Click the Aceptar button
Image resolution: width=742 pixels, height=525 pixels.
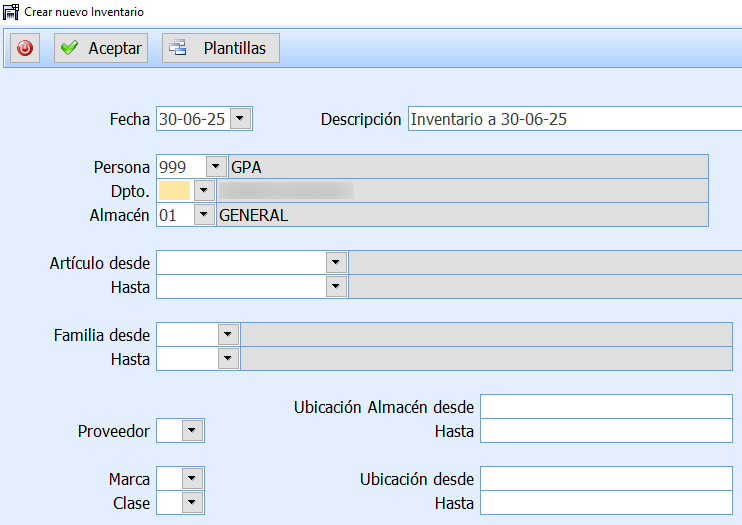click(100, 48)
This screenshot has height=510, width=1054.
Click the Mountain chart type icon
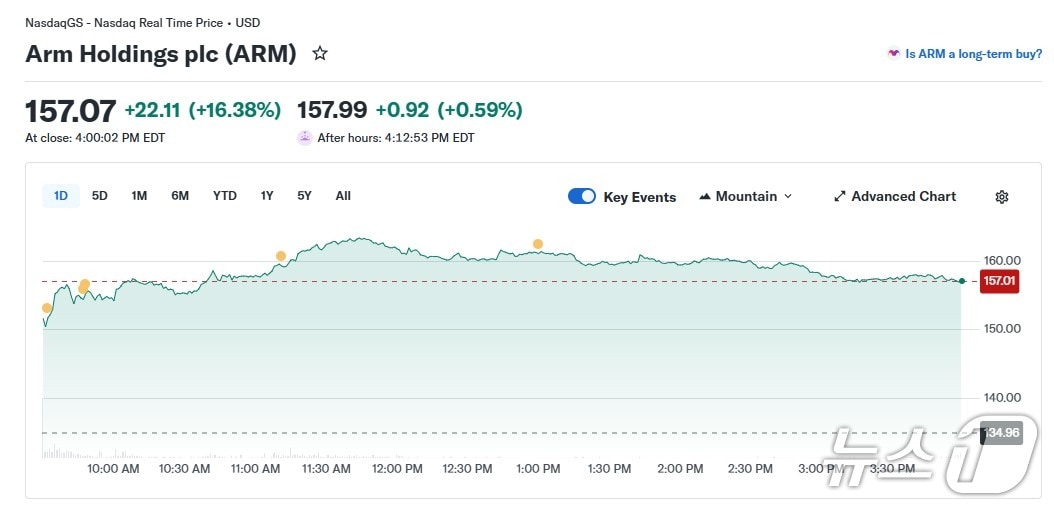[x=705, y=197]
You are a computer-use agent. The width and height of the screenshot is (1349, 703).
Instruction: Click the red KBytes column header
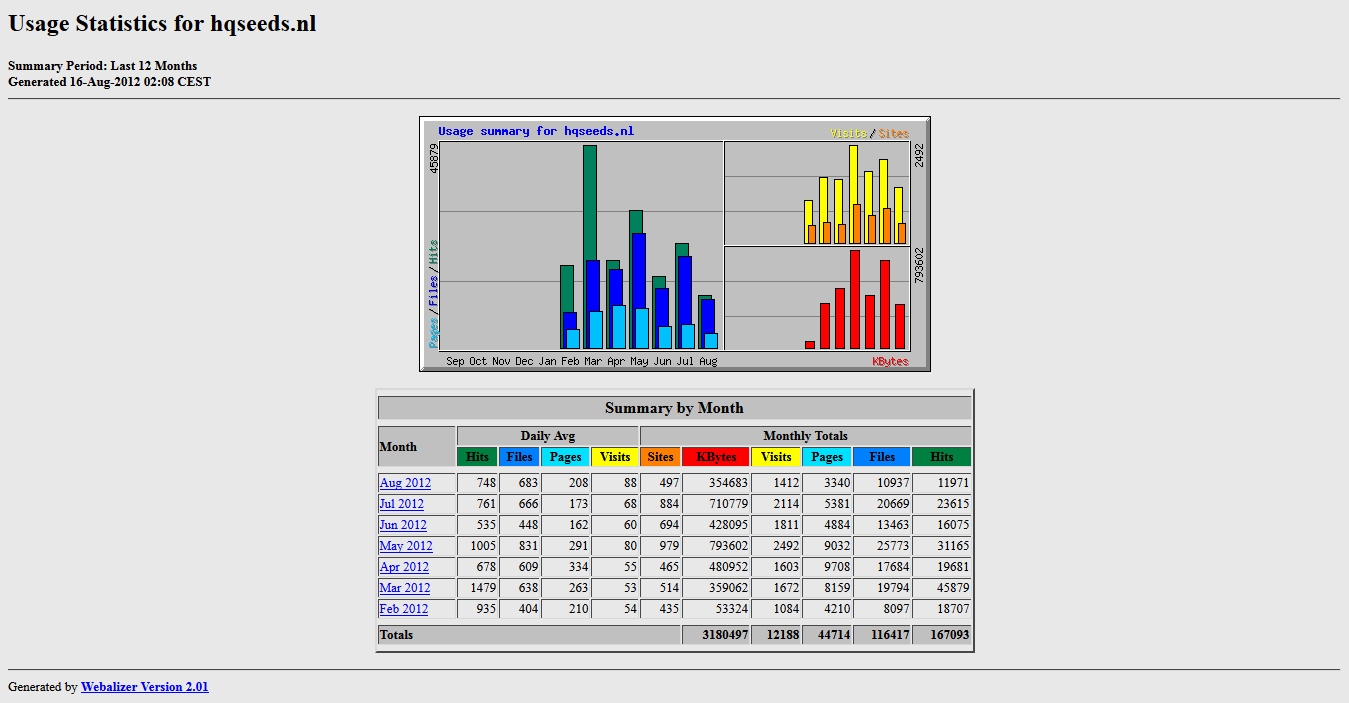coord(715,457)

#####

Required action:
Pictures stay out; everything else in the listing above gets restated word for word.

Task result:
Click the Aceptar button
Image resolution: width=742 pixels, height=525 pixels.
click(100, 48)
This screenshot has height=510, width=1054.
Click the Mountain chart type icon
[x=705, y=197]
You are a computer-use agent. The width and height of the screenshot is (1349, 703).
Instruction: Click the red KBytes column header
coord(715,457)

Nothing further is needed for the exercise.